Despite this documentation though, you will regularly hear today that the Armenian Genocide is ‘controversial’. Another way of putting this is that the genocide is ‘controversial in Turkey’, as the vast majority of scholars and experts agree that the genocide took place as described above. The Turkish government and many other Turkish groups however deny the scale of the killings, say that they were unintended, and portray any killings that took place as a legitimate response to Armenian uprisings. They are instead called a ‘tragedy’, but put in the context of larger Turkish losses during the war.

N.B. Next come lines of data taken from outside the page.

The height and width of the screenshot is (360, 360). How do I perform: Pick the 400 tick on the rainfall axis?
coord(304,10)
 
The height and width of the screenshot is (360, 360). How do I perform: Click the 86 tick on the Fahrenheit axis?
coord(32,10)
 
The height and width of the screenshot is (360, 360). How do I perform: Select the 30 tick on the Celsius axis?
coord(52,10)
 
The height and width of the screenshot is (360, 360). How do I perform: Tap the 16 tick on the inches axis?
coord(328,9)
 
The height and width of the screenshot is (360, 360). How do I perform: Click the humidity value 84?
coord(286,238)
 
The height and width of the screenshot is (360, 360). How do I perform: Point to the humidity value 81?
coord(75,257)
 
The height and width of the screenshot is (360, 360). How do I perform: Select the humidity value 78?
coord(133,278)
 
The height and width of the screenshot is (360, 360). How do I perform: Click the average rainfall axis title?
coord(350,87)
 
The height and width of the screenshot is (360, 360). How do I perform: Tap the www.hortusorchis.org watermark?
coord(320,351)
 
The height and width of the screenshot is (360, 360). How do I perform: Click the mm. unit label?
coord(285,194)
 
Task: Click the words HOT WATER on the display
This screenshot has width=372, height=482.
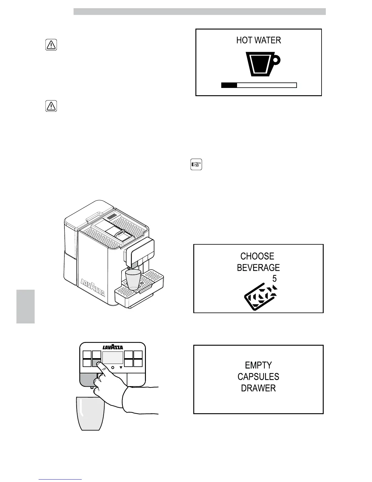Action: pyautogui.click(x=259, y=40)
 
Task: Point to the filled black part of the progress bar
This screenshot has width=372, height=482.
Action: pyautogui.click(x=229, y=85)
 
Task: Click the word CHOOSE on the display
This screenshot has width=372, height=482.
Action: pyautogui.click(x=257, y=256)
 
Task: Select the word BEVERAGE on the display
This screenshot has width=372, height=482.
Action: pyautogui.click(x=258, y=268)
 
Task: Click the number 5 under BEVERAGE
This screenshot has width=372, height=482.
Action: pyautogui.click(x=274, y=279)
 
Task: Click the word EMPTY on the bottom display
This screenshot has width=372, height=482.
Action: pyautogui.click(x=258, y=365)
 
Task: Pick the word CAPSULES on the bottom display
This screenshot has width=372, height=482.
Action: pyautogui.click(x=258, y=377)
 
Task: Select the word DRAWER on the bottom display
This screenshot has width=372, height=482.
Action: pyautogui.click(x=258, y=388)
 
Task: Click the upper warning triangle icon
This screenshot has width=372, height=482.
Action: pyautogui.click(x=51, y=45)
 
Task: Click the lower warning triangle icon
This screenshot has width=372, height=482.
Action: pyautogui.click(x=51, y=106)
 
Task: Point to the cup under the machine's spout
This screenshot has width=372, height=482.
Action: pyautogui.click(x=133, y=279)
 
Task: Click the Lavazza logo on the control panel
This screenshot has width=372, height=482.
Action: pyautogui.click(x=112, y=348)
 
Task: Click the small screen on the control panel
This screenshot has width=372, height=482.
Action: pyautogui.click(x=112, y=358)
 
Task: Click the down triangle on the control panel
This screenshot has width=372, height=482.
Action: pyautogui.click(x=121, y=368)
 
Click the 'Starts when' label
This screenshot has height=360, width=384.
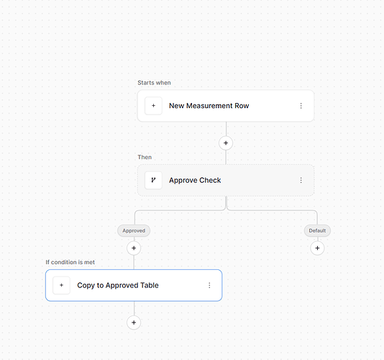tap(154, 83)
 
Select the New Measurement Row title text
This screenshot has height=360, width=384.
tap(209, 106)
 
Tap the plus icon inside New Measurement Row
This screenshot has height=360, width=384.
tap(153, 106)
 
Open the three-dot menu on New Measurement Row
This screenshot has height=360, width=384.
tap(301, 106)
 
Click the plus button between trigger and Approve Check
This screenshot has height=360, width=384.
tap(226, 143)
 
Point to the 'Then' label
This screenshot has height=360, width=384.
tap(145, 157)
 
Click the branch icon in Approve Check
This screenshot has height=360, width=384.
tap(153, 180)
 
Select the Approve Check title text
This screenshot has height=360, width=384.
tap(195, 180)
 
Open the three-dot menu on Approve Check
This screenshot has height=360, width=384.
tap(301, 180)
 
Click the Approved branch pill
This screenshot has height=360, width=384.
tap(134, 230)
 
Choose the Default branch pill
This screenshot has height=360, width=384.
tap(317, 230)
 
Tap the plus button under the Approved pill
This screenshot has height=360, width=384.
tap(134, 248)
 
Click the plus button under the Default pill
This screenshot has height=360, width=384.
tap(317, 248)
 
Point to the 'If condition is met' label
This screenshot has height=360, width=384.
tap(70, 262)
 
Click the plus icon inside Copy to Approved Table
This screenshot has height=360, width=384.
tap(61, 285)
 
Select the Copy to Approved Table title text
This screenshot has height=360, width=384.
tap(118, 285)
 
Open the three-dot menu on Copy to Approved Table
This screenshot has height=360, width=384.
tap(209, 285)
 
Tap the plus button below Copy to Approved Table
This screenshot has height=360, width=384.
tap(134, 323)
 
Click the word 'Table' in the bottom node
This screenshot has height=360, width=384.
tap(149, 285)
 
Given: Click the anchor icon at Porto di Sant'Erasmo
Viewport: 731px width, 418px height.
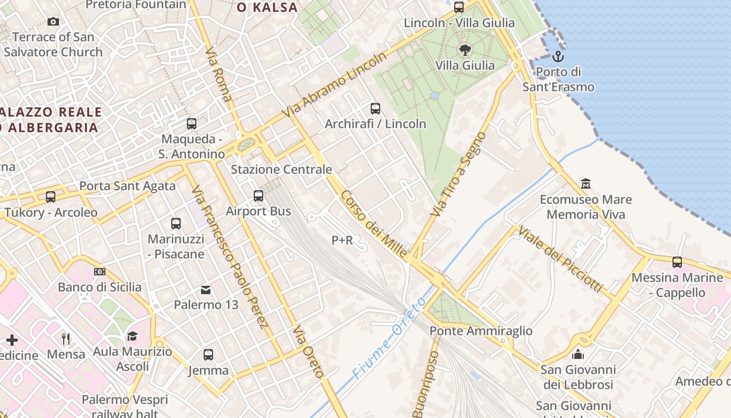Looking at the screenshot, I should tap(558, 56).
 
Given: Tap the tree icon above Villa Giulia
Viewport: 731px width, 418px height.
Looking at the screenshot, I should tap(465, 50).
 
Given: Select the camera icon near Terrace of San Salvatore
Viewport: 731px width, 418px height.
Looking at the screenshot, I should tap(53, 21).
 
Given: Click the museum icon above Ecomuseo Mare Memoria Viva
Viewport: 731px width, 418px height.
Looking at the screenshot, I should tap(585, 184).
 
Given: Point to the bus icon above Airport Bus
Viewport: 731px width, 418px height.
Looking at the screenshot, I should tap(258, 196).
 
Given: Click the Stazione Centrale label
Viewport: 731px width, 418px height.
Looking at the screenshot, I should tap(281, 169).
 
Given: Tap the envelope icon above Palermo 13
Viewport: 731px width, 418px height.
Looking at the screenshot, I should tap(206, 289).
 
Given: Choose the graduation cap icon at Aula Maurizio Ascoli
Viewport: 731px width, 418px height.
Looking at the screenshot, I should tap(132, 336).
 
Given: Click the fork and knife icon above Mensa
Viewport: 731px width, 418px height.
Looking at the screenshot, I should tap(66, 339).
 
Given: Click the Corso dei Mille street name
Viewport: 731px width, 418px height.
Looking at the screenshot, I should tap(373, 224).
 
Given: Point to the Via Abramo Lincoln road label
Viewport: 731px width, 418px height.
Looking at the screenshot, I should tap(334, 85).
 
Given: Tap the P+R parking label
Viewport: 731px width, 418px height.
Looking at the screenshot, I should tap(342, 240).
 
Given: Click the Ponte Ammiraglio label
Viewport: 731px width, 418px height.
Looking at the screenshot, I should tap(481, 331).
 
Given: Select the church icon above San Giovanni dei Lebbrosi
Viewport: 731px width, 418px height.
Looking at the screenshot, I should tap(578, 354).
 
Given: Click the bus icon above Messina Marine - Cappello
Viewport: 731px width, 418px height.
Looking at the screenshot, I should tap(677, 262).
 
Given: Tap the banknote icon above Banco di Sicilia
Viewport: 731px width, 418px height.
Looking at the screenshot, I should tap(100, 272).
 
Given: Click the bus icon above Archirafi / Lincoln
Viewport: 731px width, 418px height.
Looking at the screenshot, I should tap(375, 109).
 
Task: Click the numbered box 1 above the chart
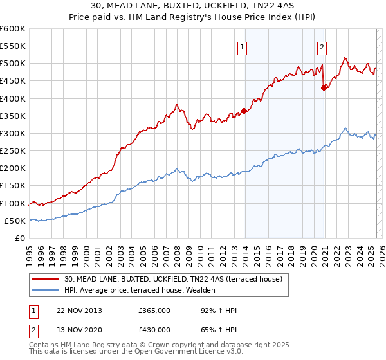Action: point(243,46)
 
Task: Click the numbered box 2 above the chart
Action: point(321,46)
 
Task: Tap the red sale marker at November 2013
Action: point(244,111)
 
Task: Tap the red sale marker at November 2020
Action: point(324,88)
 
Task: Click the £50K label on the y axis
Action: point(15,221)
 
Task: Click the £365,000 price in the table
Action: point(154,310)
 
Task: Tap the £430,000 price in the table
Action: point(154,331)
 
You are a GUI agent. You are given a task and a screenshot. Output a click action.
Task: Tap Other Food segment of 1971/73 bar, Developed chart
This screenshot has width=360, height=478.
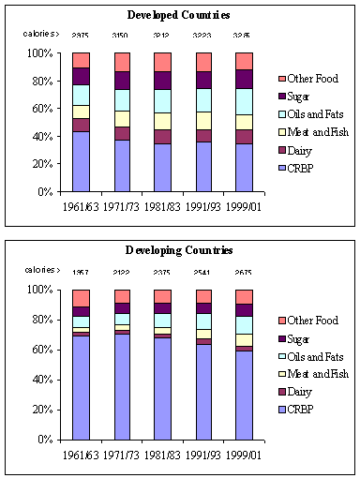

Journalists and academics have even been prosecuted for ‘insulting Turkishness‘ after saying that the killings were genocide,

The issue says a lot about just how loaded the term genocide is. For almost every instance of genocide committed in the 20th century there have been people arguing that it isn’t. This is partially because the UN Convention on Genocide is so clear about the responsibility countries bear to stop it taking place. The US and other powers resisted naming the Rwandan Genocide for far too long, because acknowledging that what was happening was more than a massacre would force them to take action. The official description of genocide as: “to destroy, in whole or in part, a national, ethnic, racial or religious group” has become something for lawyers to poke holes in, rather than a way to recognise that the worst crime imaginable is taking place.

This is a danger that the Pope points towards. He said yesterday that “Concealing or denying evil is like allowing a wound to keep bleeding without bandaging it.” We can all argue semantics to preserve our pride and self-image, or excuse ourselves from taking action, but this does nothing to confront the evil of others, or the evil buried in our nation’s past. Only by facing up to this evil can we stop the bleeding wounds of the past.